We ran the first two levels of the game on each device and noted the smoothness of graphics, fluidity of animation and fidelity of special effects on each one.

If you haven't played the game, the first two levels include a series of swordfights with hulking behemoths and armored swordsmen in both a futuristic castle and a riverside field.

Of the three devices, the iPhone 5s had the smoothest performance and best graphics all around. Characters walked, ran and engaged in swordplay without any kind of slowdown or hesitation. Each slash, parry and dodge was seamless, and ensured that victory and defeat were up to the player rather than the caprices of a phone.

In particular, the system handled particle effects and lighting very well. At certain points, characters make swords materialize out of thin air or make magical plot devices disappear into a puff of blue components. When outdoors, the sun shines across the field with J.J. Abrams-esque lens flare. All of these effects look as clear and sophisticated as anything you'd see on the silver screen.

The A7 chip definitely delivers what Apple promised, but here's the sticking point: The regular iPhone 5, for the most part, delivers it too.

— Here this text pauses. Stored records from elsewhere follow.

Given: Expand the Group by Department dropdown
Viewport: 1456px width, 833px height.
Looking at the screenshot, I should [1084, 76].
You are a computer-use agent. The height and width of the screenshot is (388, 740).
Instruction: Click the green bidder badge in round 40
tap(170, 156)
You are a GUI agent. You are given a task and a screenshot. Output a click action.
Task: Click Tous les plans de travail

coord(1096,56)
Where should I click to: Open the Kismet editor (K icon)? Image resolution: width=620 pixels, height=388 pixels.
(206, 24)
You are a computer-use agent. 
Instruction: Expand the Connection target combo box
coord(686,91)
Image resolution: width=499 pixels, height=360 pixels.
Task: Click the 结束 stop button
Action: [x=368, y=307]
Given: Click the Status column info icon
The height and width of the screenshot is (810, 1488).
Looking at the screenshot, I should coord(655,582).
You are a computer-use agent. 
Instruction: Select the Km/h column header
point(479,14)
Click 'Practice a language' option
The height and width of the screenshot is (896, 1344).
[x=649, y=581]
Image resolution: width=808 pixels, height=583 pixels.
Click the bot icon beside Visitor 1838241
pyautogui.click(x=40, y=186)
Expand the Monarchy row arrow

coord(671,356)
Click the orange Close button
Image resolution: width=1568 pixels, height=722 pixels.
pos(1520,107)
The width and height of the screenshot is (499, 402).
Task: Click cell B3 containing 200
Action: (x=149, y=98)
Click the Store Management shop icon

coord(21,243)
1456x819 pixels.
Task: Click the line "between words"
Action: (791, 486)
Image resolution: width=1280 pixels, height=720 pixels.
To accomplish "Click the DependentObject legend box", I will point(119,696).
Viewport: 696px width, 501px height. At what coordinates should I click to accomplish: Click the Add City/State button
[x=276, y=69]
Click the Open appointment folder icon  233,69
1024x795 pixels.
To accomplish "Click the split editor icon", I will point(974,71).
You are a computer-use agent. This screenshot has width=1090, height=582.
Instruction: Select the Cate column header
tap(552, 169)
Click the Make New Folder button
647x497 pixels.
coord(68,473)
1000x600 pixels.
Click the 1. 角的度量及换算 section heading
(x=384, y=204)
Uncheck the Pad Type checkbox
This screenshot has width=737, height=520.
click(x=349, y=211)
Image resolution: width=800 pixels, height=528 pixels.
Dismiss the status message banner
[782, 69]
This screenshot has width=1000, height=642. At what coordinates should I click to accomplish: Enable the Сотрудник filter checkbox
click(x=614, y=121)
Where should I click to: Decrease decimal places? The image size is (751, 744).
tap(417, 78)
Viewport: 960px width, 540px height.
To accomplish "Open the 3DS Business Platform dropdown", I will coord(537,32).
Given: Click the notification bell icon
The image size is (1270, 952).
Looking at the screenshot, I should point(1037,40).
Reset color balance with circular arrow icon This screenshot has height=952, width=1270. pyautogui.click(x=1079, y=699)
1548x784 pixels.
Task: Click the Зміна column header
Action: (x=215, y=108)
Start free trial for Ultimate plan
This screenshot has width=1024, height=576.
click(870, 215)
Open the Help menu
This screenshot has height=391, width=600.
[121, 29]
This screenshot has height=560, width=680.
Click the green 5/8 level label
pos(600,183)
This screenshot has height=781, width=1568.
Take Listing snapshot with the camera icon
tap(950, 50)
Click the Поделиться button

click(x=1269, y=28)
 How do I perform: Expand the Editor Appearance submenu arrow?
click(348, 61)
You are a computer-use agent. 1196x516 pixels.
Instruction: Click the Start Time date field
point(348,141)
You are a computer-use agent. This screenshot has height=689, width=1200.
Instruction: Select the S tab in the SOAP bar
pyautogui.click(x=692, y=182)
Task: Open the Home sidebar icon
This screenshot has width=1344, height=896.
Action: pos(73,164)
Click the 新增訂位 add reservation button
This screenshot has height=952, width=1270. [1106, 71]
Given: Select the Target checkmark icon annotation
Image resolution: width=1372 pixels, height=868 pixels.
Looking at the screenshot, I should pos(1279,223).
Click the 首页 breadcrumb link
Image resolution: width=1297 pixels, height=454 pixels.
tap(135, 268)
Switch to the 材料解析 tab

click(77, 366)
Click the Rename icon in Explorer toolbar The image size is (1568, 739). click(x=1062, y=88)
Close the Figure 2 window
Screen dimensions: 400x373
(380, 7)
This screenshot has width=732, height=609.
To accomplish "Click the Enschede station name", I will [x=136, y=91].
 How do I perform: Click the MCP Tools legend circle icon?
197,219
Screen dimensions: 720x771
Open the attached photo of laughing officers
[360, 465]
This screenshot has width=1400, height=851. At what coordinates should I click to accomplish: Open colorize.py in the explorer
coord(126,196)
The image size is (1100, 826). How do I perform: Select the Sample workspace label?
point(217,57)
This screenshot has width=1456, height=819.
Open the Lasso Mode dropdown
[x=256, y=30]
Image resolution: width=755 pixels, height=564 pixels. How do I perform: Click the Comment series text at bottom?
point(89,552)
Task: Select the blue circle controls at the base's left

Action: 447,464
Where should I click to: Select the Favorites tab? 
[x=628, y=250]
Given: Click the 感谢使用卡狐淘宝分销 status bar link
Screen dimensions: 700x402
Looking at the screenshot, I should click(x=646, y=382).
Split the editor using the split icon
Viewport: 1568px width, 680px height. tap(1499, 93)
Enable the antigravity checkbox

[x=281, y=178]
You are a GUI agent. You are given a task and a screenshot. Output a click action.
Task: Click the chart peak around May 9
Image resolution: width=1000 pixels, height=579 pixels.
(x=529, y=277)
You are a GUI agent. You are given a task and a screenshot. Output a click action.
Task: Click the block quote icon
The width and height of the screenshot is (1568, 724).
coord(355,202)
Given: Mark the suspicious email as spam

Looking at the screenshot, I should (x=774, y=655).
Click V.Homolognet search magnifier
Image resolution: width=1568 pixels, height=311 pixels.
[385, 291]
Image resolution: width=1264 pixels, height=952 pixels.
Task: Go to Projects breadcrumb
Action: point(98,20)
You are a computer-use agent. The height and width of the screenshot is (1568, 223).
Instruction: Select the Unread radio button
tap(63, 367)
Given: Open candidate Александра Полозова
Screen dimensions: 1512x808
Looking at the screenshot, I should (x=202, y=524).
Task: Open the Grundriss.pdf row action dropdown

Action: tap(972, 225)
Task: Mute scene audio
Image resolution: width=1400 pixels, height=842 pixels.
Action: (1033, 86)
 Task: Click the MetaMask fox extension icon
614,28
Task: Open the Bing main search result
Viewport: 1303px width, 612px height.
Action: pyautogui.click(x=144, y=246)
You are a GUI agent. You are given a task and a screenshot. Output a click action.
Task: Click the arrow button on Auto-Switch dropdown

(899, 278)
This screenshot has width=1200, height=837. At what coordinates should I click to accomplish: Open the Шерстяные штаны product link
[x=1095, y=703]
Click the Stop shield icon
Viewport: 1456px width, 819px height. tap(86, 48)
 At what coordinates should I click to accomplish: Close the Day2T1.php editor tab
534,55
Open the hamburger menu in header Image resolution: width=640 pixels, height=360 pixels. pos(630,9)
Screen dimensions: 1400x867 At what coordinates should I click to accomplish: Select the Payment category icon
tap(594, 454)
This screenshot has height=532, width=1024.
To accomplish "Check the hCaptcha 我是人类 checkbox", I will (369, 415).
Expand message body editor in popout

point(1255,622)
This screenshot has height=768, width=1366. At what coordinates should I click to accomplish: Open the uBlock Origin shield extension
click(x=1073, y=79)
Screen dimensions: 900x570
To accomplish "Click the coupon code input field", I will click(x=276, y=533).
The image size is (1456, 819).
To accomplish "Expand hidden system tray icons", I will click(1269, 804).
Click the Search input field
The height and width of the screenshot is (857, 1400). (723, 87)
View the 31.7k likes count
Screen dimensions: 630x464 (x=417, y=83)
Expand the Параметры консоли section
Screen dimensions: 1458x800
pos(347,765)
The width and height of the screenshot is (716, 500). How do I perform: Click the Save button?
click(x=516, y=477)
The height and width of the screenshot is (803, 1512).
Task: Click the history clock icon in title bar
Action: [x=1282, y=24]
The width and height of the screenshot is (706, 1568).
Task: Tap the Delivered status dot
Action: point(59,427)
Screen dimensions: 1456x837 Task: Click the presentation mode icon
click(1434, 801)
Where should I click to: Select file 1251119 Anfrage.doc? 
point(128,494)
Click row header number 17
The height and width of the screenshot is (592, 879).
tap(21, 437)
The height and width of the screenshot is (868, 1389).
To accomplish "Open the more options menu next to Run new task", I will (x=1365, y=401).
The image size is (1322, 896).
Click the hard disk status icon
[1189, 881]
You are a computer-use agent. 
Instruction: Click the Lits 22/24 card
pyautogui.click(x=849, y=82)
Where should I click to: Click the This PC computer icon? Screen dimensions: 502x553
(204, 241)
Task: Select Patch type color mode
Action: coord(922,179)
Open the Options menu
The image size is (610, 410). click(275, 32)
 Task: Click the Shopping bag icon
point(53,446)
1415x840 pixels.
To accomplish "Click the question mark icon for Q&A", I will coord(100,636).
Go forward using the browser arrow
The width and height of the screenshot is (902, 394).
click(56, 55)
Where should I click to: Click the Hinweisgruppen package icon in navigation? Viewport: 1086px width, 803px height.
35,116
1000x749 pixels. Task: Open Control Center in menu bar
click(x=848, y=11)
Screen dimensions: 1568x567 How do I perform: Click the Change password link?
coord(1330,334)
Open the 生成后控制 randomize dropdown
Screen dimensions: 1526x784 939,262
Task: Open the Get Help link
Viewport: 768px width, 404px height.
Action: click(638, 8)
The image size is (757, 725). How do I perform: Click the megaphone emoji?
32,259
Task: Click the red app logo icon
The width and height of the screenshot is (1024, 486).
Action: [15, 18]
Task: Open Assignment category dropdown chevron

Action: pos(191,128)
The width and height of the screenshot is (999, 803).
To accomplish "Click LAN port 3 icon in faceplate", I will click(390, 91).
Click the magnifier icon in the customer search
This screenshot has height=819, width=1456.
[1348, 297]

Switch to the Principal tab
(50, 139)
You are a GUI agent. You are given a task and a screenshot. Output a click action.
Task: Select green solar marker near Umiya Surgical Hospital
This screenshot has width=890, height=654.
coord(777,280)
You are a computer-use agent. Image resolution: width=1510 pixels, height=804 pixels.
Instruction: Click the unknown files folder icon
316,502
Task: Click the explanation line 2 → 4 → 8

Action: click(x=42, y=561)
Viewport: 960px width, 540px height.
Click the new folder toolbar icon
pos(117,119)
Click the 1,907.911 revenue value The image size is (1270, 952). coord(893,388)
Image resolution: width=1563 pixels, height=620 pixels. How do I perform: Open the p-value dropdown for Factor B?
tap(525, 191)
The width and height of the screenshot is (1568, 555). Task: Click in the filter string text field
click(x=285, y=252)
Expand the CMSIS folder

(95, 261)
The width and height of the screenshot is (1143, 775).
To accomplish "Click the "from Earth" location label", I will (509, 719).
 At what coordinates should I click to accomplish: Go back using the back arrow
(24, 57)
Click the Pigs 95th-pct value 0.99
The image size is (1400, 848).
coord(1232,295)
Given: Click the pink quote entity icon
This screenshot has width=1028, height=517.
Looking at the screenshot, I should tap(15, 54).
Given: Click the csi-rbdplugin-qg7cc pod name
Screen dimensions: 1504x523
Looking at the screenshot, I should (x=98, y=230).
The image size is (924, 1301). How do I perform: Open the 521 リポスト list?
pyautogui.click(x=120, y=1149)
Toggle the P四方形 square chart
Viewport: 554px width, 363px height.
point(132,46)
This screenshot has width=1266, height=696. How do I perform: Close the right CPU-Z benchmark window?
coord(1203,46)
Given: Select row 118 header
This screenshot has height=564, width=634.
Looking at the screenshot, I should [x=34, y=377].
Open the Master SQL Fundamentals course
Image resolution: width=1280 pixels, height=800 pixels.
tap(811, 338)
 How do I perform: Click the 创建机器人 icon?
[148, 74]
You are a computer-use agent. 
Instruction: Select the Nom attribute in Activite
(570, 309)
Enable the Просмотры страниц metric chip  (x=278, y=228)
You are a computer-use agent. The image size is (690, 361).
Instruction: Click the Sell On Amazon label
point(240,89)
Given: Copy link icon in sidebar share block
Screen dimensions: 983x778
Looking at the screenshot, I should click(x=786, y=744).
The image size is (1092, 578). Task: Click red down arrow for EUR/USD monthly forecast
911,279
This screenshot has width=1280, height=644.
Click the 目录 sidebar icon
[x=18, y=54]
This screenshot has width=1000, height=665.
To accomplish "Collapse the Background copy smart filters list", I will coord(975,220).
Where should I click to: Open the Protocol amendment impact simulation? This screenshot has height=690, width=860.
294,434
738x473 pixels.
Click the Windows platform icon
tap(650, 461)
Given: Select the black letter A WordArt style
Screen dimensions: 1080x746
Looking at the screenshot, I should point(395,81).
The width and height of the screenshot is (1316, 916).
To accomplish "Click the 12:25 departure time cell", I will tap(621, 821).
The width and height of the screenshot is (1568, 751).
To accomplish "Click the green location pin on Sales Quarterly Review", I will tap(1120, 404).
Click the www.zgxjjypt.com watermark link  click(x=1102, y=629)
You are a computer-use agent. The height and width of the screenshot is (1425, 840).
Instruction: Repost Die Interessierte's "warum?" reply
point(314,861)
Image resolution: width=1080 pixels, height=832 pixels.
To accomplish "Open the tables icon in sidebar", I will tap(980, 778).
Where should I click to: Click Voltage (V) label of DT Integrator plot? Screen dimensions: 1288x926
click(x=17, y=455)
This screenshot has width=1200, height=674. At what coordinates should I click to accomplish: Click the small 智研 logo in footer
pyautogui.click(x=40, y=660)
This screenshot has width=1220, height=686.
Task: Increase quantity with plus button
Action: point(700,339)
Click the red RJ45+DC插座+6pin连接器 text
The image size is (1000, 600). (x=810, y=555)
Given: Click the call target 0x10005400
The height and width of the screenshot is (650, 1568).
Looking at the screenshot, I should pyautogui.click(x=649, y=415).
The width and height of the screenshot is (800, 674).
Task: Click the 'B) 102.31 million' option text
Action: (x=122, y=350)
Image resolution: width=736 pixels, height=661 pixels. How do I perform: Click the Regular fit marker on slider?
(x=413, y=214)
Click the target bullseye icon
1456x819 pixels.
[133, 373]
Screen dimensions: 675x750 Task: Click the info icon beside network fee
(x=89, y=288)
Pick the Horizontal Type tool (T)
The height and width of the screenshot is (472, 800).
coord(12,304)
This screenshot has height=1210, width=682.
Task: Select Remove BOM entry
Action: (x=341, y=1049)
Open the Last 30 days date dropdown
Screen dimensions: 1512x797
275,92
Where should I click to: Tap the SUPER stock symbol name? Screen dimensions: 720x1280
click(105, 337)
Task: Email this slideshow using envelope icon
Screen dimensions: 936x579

There was absolutely no difference in how smoothly the game ran or how good the character models looked.

This is not to say that the iPhone 5 displayed "Infinity Blade III" as well as its A7 counterpart, of course. The game blurred its backgrounds slightly, and the particle effects were noticeably simpler. Still, none of these changes impacted gameplay in any way, and without looking for them specifically, they're very hard to notice.

The only system we tested with any immediately perceptible differences was the iPad mini. Because of its larger screen size, lower resolution and slower processor, the game looks a little bit stretched, and it's possible to see some jagged edges.

The characters themselves look fine on the iPad mini, but the backgrounds are not as finely textured. Still, the game looks great, and runs without any kind of lag. Gamers who play "Infinity Blade III" on the iPad mini will not be missing anything significant.

"Infinity Blade III" also runs on other systems that can run iOS 7, including earlier iPads and the iPod touch. While it's possible that some older devices run the game significantly worse than the 5s, the 5 and the mini do not.

The A7 chip may prove its superiority for mobile gaming in the future, but for right now, it's just another strong contender in a field of powerful devices.